(Extracted text):

————————

Georgia Pines Community Service Board v. Summerlin

SEARS, Chief Justice.

Marilyn Summerlin filed a wrongful death action against the Georgia Pines Community Service Board in the Thomas County Superior Court under the Georgia Tort Claims Act.1 According to Ms. Summerlin, her eighteen-year-old son died unexpectedly at Georgia Pines, a residential facility for the care and treatment of individuals with mental illness, mental retardation, and addiction operated by the Board.2 The Board moved for summary judgment on the ground that service of process was defective because the summons and complaint were not handed directly to Robert Henry Jones, Jr., the Director of Georgia Pines. Instead, sheriffs deputies handed the summons and complaint to Connie Brogdon, the personnel manager at Georgia Pines, to give to Jones.

The Superior Court held that service was improper under the service provision of the Georgia Tort Claims Act, OCGA § 50-21-35. The Court of Appeals reversed,3 holding that service was proper under the service provision of the Civil Practice Act4 applicable to service of process on a “public body,” OCGA § 9-11-4 (e) (5).5 We granted certiorari to determine whether OCGA§ 9-ll-4(e) (5) applies to proceedings brought under the Georgia Tort Claims Act or whether OCGA § 50-21-35 instead provides the exclusive method for service of process on a State entity.6 We have concluded that OCGA § 9-11-4 (e) (5) applies to claims brought under the Georgia Tort Claims Act and, additionally, that the Court of Appeals correctly held that the Board waived any defense based on defective service of process. We therefore affirm the Court of Appeals’ judgment.

1. The Board contends that OCGA § 50-21-35 required Ms. Summerlin to have the summons and complaint handed to Jones *340personally in order to perfect service of process on the Board. The Board rests its argument on the following portion of OCGA § 50-21-35:

In all civil actions brought against the state under [the Georgia Tort Claims Act], to perfect service of process the plaintiff must both: (1) cause process to be served upon the chief executive officer of the state government entity involved at his or her usual office address; and (2) cause process to be served upon the director of the Risk Management Division of the Department of Administrative Services at his or her usual office address.

According to the Board, the statutory text specifies not only who must be served (i.e., the CEO of the agency sued and the director of the Risk Management Division) and where (at their usual office address), but also how (by personally handing the summons and complaint to the two designated individuals). This reading would add an element to the statute the General Assembly elected not to include.

————————

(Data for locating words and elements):
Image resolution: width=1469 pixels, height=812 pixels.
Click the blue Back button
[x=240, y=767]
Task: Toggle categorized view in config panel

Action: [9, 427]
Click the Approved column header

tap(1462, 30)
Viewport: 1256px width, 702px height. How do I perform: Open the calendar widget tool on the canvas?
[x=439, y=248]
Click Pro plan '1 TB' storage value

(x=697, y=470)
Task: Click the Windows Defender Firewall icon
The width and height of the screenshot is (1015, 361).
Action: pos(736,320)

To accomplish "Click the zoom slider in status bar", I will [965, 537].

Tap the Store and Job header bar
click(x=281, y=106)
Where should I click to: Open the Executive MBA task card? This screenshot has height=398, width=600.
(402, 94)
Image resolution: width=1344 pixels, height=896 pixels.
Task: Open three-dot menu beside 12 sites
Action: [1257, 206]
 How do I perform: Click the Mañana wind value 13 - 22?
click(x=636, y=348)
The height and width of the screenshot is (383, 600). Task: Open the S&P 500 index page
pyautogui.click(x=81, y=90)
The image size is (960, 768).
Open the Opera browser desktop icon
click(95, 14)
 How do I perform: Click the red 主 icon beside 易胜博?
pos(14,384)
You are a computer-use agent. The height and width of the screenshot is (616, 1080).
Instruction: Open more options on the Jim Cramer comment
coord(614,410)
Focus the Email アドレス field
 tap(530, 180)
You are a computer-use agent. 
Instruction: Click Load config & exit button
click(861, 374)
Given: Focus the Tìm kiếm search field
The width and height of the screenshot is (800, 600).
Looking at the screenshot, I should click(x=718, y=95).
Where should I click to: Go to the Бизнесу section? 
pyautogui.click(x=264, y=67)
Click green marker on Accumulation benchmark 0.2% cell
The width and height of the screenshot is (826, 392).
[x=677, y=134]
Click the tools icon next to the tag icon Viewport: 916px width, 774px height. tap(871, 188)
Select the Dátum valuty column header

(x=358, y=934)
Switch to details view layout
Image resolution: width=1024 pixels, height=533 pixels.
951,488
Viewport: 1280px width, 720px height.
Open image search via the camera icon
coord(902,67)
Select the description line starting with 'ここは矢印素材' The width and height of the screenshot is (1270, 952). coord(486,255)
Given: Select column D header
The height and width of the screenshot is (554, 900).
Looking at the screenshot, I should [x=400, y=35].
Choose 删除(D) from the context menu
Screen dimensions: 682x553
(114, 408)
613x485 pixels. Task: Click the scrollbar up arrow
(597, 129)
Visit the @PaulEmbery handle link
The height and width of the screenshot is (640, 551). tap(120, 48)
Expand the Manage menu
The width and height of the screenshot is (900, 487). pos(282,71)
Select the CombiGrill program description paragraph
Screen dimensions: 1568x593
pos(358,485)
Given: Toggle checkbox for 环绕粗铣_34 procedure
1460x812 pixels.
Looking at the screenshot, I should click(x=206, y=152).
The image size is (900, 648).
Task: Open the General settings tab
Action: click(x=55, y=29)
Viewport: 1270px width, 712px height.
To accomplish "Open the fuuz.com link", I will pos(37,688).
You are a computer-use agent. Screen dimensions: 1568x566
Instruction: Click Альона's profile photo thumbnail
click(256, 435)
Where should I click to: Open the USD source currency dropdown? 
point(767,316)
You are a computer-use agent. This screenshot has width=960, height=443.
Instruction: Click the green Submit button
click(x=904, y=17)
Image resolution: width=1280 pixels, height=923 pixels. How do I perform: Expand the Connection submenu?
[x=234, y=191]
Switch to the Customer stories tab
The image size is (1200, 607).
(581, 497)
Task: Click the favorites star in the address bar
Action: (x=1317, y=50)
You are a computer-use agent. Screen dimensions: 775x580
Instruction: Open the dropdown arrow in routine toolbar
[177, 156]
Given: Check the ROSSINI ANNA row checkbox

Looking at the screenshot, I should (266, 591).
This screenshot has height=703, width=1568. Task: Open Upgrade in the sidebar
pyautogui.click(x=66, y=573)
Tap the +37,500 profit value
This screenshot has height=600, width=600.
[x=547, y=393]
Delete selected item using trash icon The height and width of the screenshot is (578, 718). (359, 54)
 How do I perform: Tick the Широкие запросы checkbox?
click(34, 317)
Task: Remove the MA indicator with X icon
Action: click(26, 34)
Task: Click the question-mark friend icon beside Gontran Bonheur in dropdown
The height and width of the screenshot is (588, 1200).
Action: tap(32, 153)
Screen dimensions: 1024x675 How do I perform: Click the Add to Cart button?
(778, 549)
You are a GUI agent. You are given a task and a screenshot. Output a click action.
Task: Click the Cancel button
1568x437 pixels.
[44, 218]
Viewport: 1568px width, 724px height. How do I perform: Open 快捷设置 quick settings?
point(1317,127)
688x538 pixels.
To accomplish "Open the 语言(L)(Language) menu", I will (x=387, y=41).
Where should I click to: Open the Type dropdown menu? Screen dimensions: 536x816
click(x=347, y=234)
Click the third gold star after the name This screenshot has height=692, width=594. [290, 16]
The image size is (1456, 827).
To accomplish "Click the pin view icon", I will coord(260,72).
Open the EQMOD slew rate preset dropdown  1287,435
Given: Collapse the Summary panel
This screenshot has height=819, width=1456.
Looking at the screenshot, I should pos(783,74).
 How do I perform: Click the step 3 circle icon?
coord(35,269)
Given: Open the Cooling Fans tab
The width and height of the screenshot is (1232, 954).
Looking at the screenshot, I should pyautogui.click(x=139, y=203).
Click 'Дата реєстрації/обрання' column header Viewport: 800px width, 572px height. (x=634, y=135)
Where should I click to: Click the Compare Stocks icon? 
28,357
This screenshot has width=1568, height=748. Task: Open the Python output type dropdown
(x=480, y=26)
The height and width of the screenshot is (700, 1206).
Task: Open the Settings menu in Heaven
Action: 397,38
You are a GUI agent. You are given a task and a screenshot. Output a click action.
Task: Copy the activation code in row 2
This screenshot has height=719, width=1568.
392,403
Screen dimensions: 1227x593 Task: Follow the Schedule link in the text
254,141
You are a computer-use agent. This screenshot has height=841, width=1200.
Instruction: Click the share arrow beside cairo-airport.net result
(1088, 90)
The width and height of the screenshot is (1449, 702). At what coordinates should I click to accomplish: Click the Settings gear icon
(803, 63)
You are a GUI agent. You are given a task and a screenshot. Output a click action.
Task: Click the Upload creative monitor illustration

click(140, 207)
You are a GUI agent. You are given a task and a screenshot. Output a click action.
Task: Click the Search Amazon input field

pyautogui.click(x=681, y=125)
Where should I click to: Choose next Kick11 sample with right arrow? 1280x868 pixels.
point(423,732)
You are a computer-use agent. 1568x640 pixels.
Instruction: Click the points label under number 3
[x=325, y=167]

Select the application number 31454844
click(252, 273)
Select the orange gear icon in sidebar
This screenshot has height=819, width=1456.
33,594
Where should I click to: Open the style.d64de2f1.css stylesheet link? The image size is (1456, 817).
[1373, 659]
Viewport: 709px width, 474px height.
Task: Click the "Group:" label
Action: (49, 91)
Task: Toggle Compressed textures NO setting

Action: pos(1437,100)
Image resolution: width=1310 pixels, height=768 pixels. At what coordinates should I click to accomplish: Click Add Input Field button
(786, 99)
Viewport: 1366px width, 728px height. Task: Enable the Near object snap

————————

(To be done):
a - Reproduce the passage of the court opinion starting at "According to the" and ending at "not to include.".
b - According to the court opinion, to whom did the deputies hand the summons and complaint?
c - Extend the court opinion, continuing on from its final sentence.
The items are independent of the court opinion and form separate material.

(Final results):
a -
According to the Board, the statutory text specifies not only who must be served (i.e., the CEO of the agency sued and the director of the Risk Management Division) and where (at their usual office address), but also how (by personally handing the summons and complaint to the two designated individuals). This reading would add an element to the statute the General Assembly elected not to include.

b - Connie Brogdon, the personnel manager at Georgia Pines.

c -
In statutes regarding “service of process,” the word “service” is a term of art referring to the “formal delivery of a writ, summons, or other legal process.”7 This “formal delivery’ may be accomplished by handing the “process” — here, the summons and complaint — to a specific individual. However, service of process may also be accomplished by certified mail, hand delivery to a party’s agent, or even publication depending on the circumstances.8 Thus, to say, as OCGA § 50-21-35 does, that a plaintiff must “cause process to be served upon” the chief executive officer of a State agency and the director of the Risk Management Division to perfect service of process tells us only who must be served in cases arising under the Georgia Tort Claims Act, not how the named individuals must be served. To answer that question, we must look elsewhere.

The Board contends that there is nowhere else to look. According to the Board, the Georgia Tort Claims Act is “a self-contained limitation on the waiver of state sovereign immunity,” and courts are thus prohibited from “looking] beyond the four corners” of the Georgia Tort Claims Act to find answers to procedural questions. This argument is difficult to sustain in light of our recent unanimous decision in Camp v. Coweta County, 280 Ga. 199 (625 SE2d 759) (2006), in which we specifically relied on OCGA § 9-11-15 (a) in holding that *341amendments to the complaint are generally allowed prior to the entry of a pretrial order even in Georgia Tort Claims Act cases.9 Moreover, it contradicts the plain language of several provisions of the Civil Practice Act,10 including the one governing service of process.11

Under the Board’s reading of OCGA § 50-21-35, every time a plaintiff sues a State agency under the Georgia Tort Claims Act, the sheriffs department (or some other designated process server) must track down and secure an audience with the agency’s CEO so that the summons and complaint can be personally handed to him or her; hand delivery to an administrative assistant or any other agency employee is legally insufficient. The statutory text does not demand such a counterintuitive interpretation.

The Georgia Tort Claims Act is not a civil procedure statute. It touches on procedural matters only incidentally. It makes no provision for the form of pleadings and motions, pretrial discovery, trial practice, or the entry of judgments and summary judgments. Thus, if Georgia Tort Claims Act cases are ever to be litigated, the courts will have to look elsewhere for answers to procedural questions. The place to find these answers is the Civil Practice Act. Accordingly, we hold that the Court of Appeals properly looked to the “public body” service provision of the Civil Practice Act to determine whether Ms. Summerlin was required to have the summons and complaint handed to Jones personally in order to perfect service of process on the Board.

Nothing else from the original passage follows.